Abstract Rational modulations of interactions between the catalyst surface and intermediates are challenging but extremely important to achieve an efficient and selective electrochemical CO 2 reduction (CO 2 R). Current CO 2 R catalyst design remains inefficient because of a gap between existing practical design paradigms and theoretical studies in catalysis. This review attempts to mitigate this gap through a critical discussion of the correlations between recent strategies to develop transition metal‐based catalysts and the underlying rationales and mechanisms. These strategies include surface engineering, the introduction of heterogeneous atoms, and dimension control, and can be implemented by tactics such as controlling catalyst surface facets, surface tethering, alloying, inducing strains, oxide derivation, molecular scaffolding, and nanostructuring.
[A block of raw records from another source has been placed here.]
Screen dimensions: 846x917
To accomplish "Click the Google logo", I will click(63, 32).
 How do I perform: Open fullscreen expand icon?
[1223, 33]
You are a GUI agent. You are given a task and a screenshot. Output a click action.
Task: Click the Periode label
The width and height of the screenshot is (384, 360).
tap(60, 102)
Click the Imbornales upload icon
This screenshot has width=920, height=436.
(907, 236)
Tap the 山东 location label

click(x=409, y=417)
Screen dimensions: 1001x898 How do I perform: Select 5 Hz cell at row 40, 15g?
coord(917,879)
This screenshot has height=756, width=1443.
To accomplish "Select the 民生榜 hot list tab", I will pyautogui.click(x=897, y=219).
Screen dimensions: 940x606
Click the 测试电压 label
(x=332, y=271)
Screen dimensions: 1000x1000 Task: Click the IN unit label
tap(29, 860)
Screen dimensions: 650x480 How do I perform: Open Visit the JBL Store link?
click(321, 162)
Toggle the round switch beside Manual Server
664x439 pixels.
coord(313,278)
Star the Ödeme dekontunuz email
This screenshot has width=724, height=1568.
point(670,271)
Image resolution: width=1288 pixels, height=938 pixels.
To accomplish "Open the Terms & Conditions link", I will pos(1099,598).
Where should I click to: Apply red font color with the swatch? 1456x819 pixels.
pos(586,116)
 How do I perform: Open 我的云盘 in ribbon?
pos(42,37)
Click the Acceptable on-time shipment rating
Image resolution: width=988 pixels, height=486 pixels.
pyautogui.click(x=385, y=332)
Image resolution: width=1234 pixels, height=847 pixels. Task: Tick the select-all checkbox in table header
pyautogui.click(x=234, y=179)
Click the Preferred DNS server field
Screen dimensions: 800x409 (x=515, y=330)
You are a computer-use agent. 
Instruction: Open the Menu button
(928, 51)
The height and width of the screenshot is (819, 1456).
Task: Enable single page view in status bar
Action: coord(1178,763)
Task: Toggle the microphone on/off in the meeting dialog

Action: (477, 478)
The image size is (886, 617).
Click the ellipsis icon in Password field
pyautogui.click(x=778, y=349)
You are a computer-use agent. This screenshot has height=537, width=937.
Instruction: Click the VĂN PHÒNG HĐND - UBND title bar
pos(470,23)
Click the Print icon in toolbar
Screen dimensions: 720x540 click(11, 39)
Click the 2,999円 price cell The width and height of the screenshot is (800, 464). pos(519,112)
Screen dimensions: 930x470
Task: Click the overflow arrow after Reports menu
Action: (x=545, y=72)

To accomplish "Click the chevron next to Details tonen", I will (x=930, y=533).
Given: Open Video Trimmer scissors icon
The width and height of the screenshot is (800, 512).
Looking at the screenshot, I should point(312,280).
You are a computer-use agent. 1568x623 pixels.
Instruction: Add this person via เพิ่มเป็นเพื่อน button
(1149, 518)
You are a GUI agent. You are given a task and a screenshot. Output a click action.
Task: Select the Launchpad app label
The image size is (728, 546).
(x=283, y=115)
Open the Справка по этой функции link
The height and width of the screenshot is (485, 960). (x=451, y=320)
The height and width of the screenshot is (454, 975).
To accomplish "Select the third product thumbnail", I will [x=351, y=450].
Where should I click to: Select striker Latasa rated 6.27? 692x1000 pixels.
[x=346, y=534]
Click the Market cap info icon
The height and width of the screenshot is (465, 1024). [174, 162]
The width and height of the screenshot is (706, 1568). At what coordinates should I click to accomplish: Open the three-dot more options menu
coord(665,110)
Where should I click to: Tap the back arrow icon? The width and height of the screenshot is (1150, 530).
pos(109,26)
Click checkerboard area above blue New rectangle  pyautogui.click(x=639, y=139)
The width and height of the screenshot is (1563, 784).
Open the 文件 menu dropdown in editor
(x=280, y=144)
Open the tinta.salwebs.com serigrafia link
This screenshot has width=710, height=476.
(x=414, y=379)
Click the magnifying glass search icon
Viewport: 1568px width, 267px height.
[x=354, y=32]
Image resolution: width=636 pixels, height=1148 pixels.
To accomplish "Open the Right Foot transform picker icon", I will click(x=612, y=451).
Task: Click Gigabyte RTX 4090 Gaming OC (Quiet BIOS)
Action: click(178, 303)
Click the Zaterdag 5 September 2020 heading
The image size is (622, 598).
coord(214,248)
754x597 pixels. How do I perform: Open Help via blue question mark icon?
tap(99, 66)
How these tactics are able to tailor the electronic structure, adsorption geometry, density of active sites, and local environment of catalyst to achieve an efficient and selective CO 2 R is described. This review concludes with a discussion of the key research needs in this field such as the surface proton formation and transfer involved in CO 2 R, the roles of mass‐transfer or electrode kinetics in CO 2 R catalysis, development of robust, standardized catalyst testing protocols, and application of machine learning and high‐throughput experiment to accelerate catalyst screening processes.